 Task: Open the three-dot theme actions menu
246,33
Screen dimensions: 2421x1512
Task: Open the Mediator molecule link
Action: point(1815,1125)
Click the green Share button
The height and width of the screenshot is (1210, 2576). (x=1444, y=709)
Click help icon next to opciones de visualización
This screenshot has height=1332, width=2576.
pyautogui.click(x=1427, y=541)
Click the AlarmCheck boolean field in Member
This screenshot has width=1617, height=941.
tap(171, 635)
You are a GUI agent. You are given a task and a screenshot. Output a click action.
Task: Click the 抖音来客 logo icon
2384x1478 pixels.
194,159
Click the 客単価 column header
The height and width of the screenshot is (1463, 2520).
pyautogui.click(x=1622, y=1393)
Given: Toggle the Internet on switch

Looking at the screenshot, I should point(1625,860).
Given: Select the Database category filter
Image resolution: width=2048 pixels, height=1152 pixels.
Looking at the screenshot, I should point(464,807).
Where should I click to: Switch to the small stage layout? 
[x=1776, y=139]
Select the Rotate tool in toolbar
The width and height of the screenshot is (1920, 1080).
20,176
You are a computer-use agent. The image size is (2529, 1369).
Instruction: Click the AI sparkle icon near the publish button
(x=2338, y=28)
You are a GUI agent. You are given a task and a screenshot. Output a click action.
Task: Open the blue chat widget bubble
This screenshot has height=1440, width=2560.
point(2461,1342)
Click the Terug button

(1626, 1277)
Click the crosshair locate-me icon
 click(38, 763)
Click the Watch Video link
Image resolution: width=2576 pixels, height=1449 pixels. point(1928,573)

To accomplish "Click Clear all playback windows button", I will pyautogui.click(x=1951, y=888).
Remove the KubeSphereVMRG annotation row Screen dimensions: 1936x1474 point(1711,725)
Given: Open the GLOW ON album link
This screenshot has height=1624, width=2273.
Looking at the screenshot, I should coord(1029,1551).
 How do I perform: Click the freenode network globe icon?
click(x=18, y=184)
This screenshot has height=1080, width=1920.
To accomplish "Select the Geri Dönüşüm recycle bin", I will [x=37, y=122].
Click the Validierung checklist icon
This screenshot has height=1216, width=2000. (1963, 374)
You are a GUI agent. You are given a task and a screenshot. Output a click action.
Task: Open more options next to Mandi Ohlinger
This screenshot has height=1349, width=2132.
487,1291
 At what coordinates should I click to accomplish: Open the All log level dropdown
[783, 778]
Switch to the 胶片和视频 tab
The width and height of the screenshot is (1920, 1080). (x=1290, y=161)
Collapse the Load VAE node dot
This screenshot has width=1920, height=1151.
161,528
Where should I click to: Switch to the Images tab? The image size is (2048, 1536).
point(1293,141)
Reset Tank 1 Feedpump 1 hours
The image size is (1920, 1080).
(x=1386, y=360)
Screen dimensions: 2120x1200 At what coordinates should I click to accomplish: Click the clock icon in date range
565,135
* * * * * * * * *
= What is expected =
Quote the records above from their first line through the line containing "Given: Select the Database category filter", both ends included.

= Answer section =
 Task: Open the three-dot theme actions menu
246,33
Screen dimensions: 2421x1512
Task: Open the Mediator molecule link
Action: point(1815,1125)
Click the green Share button
The height and width of the screenshot is (1210, 2576). (x=1444, y=709)
Click help icon next to opciones de visualización
This screenshot has height=1332, width=2576.
pyautogui.click(x=1427, y=541)
Click the AlarmCheck boolean field in Member
This screenshot has width=1617, height=941.
tap(171, 635)
You are a GUI agent. You are given a task and a screenshot. Output a click action.
Task: Click the 抖音来客 logo icon
2384x1478 pixels.
194,159
Click the 客単価 column header
The height and width of the screenshot is (1463, 2520).
pyautogui.click(x=1622, y=1393)
Given: Toggle the Internet on switch

Looking at the screenshot, I should point(1625,860).
Given: Select the Database category filter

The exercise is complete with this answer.